Young adults are the largest and fastest-growing group of people in the United States without health insurance, says a Commonwealth Fund report released Wednesday.
The report said 13.7 million Americans between the ages of 19 and 29 don't have insurance, an increase of 2.5 million from 2000. The rate of uninsured people in this group is twice that of those ages 30 to 64.
Young adults comprise 17 percent of the under-65 population, but account for 30 percent of the uninsured non-elderly population, the report said.
This lack of health coverage puts them at increased risk for poor health. The report said that 57 percent of young adults without health insurance said they'd had to do without needed health care, such as not seeing a doctor or specialist when needed, skipping a recommended medical test or treatment, or failing to fill a prescription.

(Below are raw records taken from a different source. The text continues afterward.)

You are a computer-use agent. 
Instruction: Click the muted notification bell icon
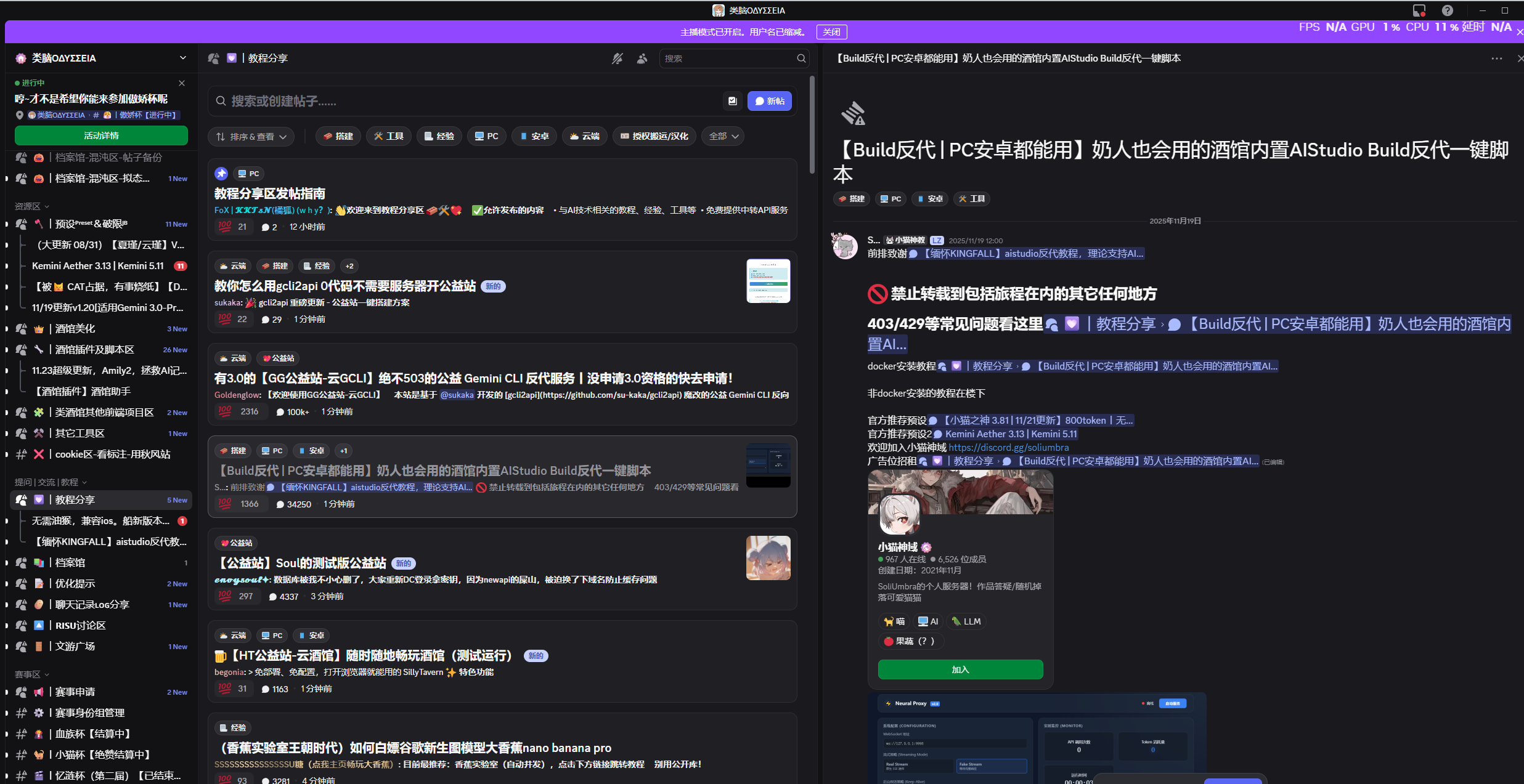tap(617, 59)
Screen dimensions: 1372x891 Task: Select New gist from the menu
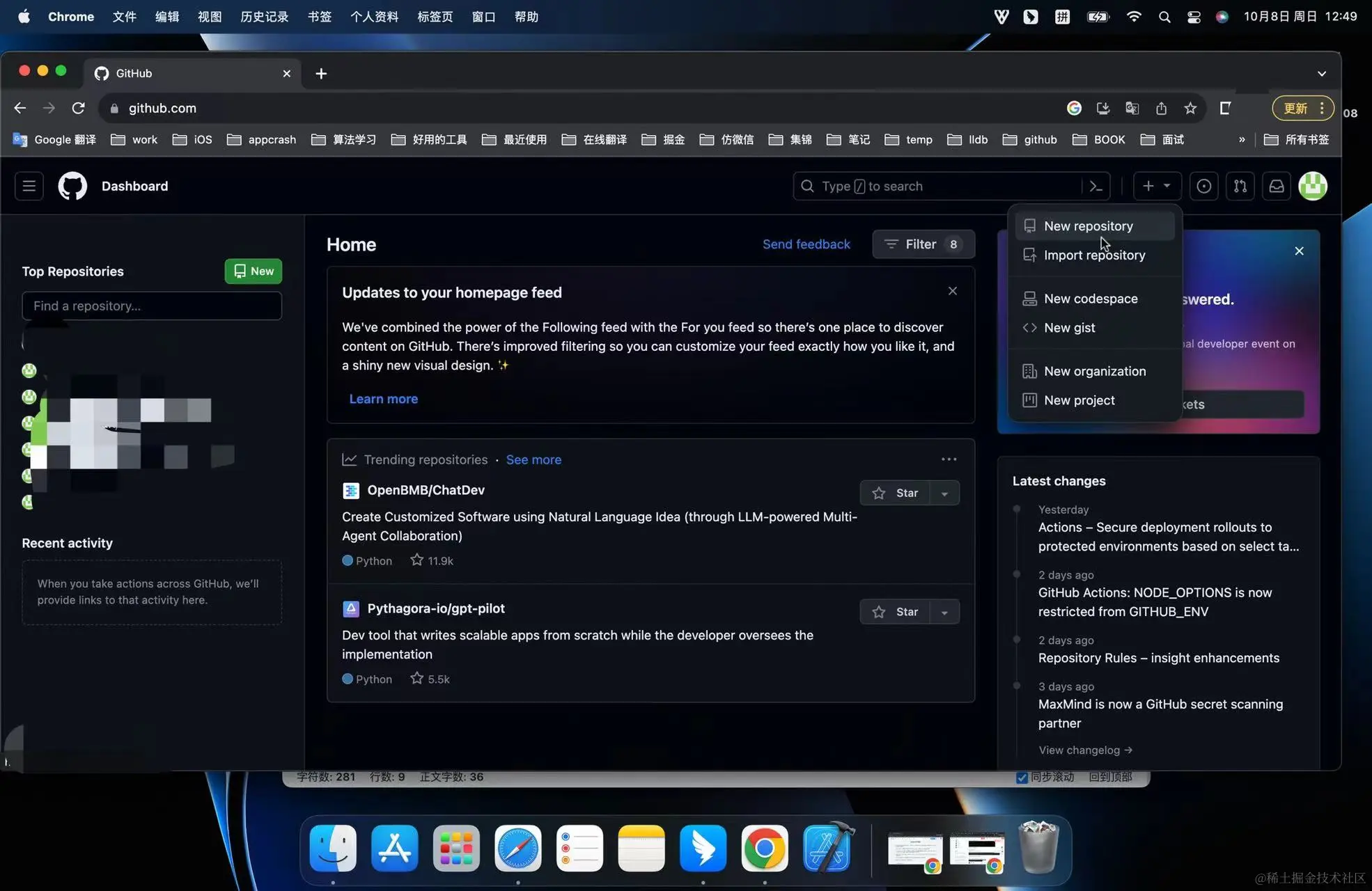point(1069,328)
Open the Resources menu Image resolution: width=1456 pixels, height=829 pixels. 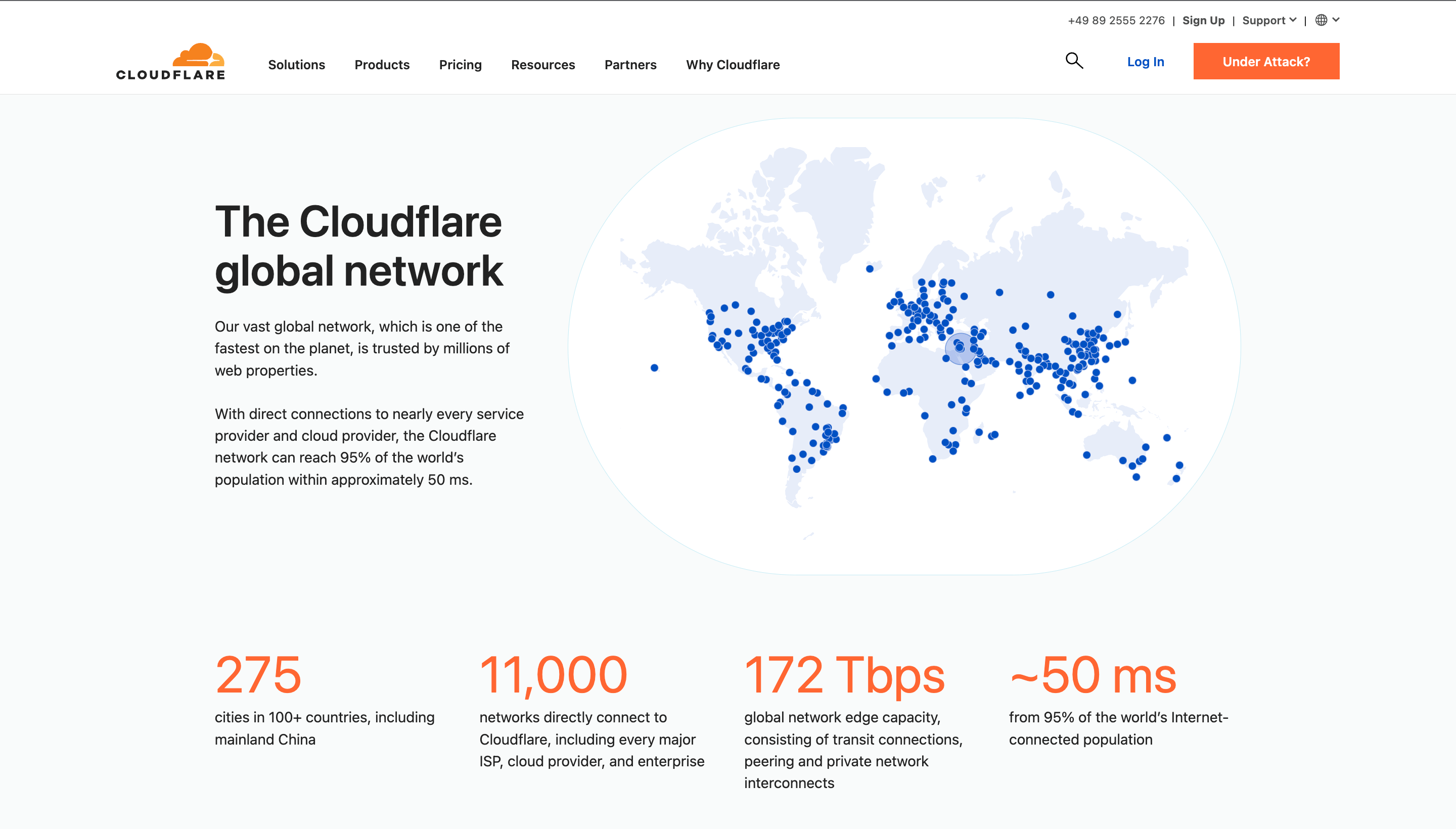542,64
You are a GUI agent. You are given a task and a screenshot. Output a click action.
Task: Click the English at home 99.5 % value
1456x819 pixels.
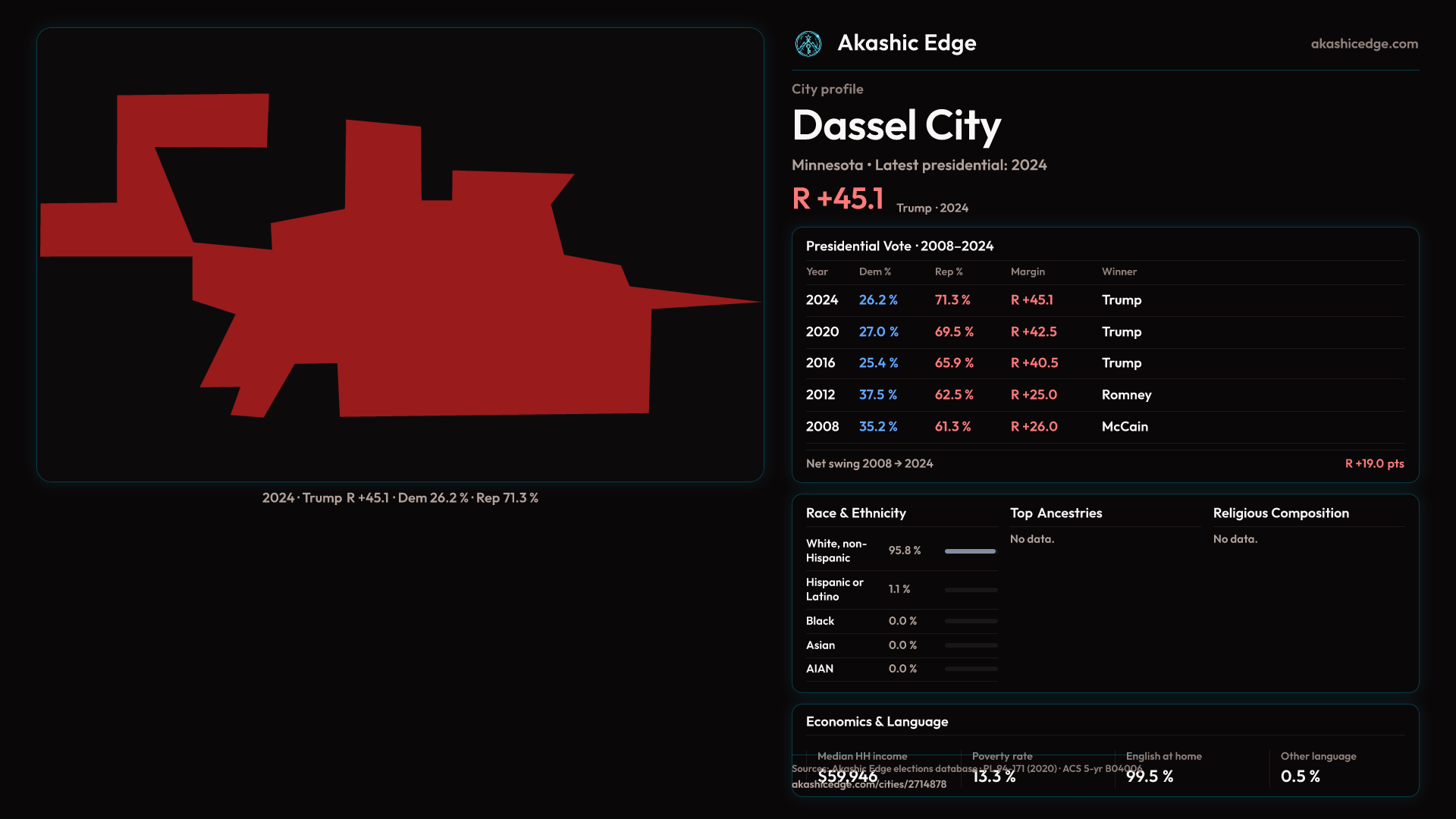(1149, 777)
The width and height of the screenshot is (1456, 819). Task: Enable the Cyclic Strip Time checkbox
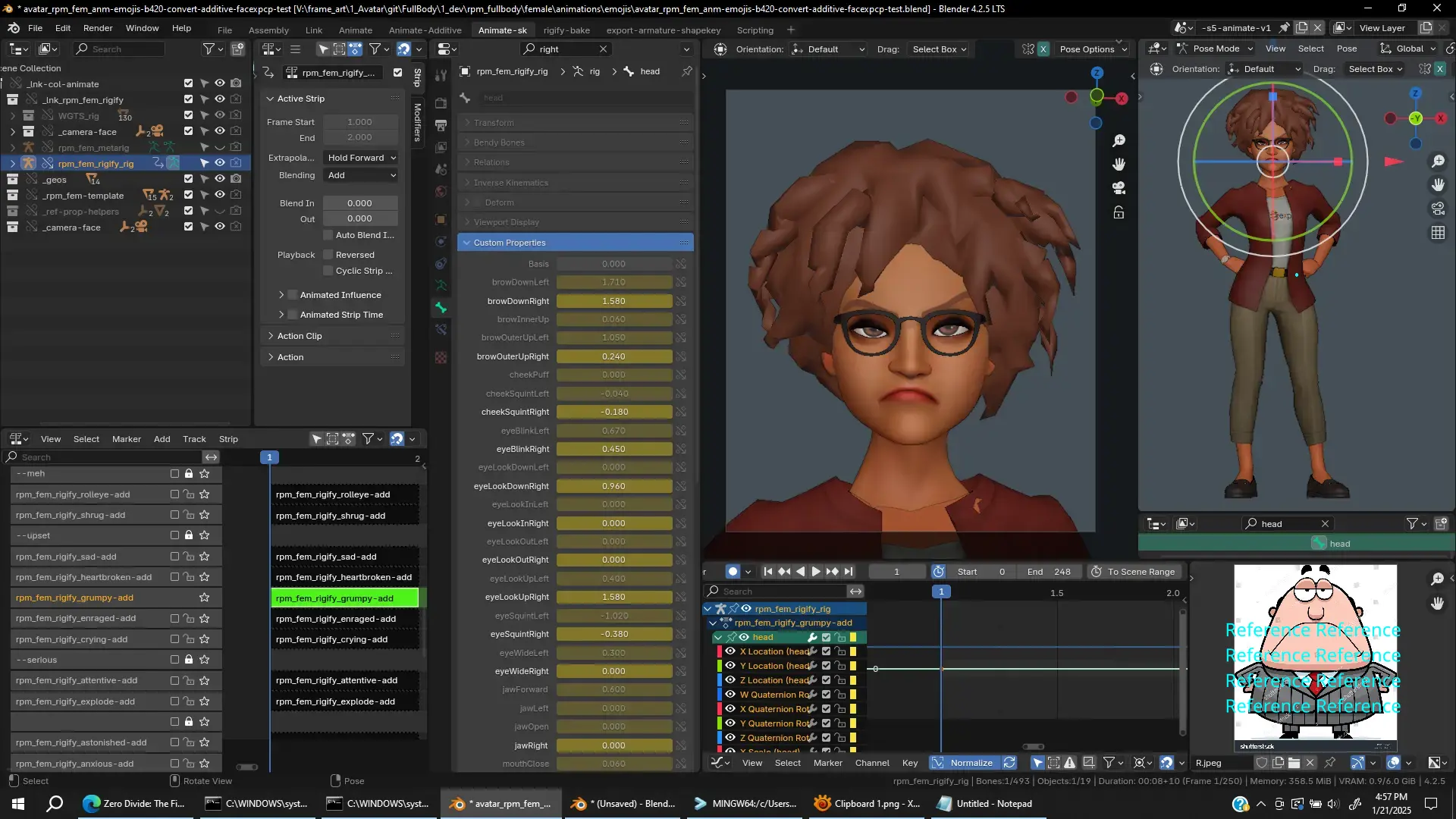tap(328, 271)
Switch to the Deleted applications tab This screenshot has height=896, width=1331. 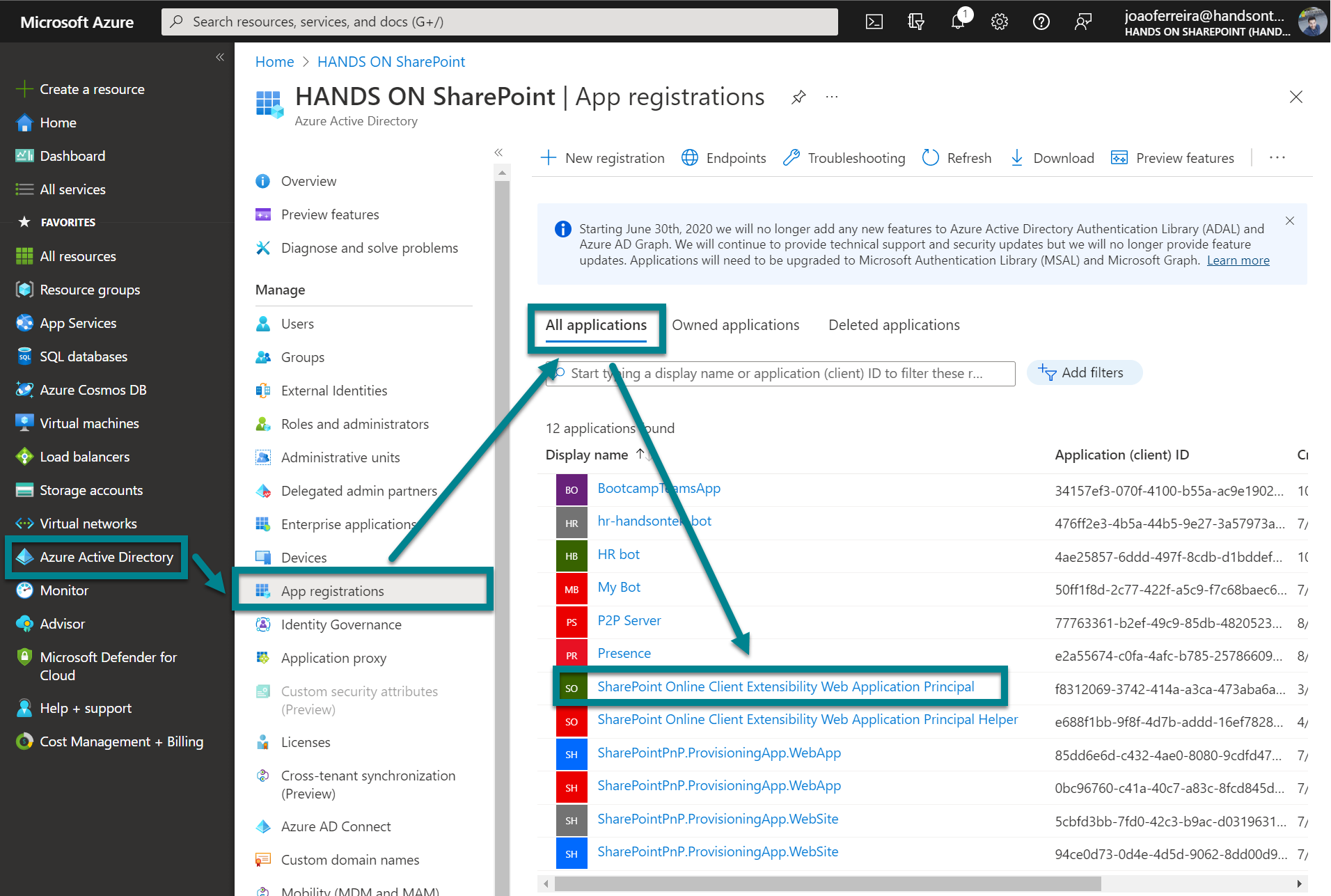(x=894, y=324)
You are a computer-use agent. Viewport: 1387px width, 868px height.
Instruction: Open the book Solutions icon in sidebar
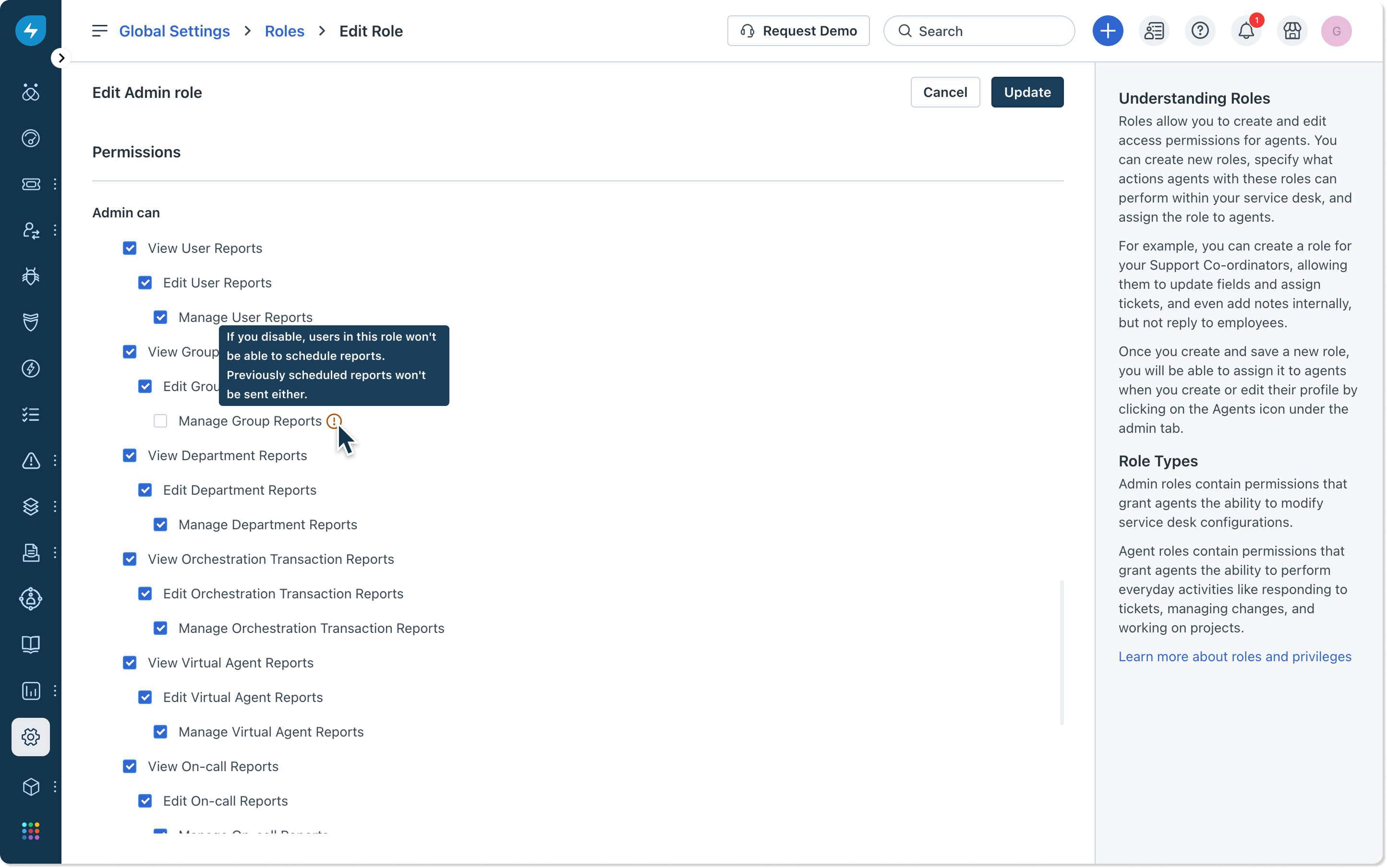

There's also a financial toll. Forty-six percent of uninsured young adults said they were paying off a medical debt or had trouble paying medical bills.
U.S. Online Pharmacy Prices Increase, Non-U.S. Prices Fall
Drug prices at U.S. online pharmacies increased an average of seven percent over the past year, compared to a two percent decline in prices at Canadian and other non-U.S. online pharmacies, according to an analysis by PharmacyChecker.com.
The changes mean that prices on non-U.S. online pharmacies are now an average of 40 percent lower than those on U.S. online pharmacies. The analysis compared prices of 10 top-selling drugs from the first quarters of 2005 and 2006.
Here's one example. In 2005, the average price for the popular cholesterol-lowering drug Lipitor (90 20mg tablets) was $202.94 at non-U.S. online pharmacies. In 2006, the average price was $188.15. The average U.S. online price for the same drug went from $295.67 in 2005 to $319.15 in 2006.
PharmacyChecker.com said the decline in non-U.S. online drug prices may be due to tough competition among Canadian online pharmacies that have lost many U.S customers to Medicare Part D drug plans. In response, the Canadian online pharmacies are increasingly filling orders through other countries with lower prices.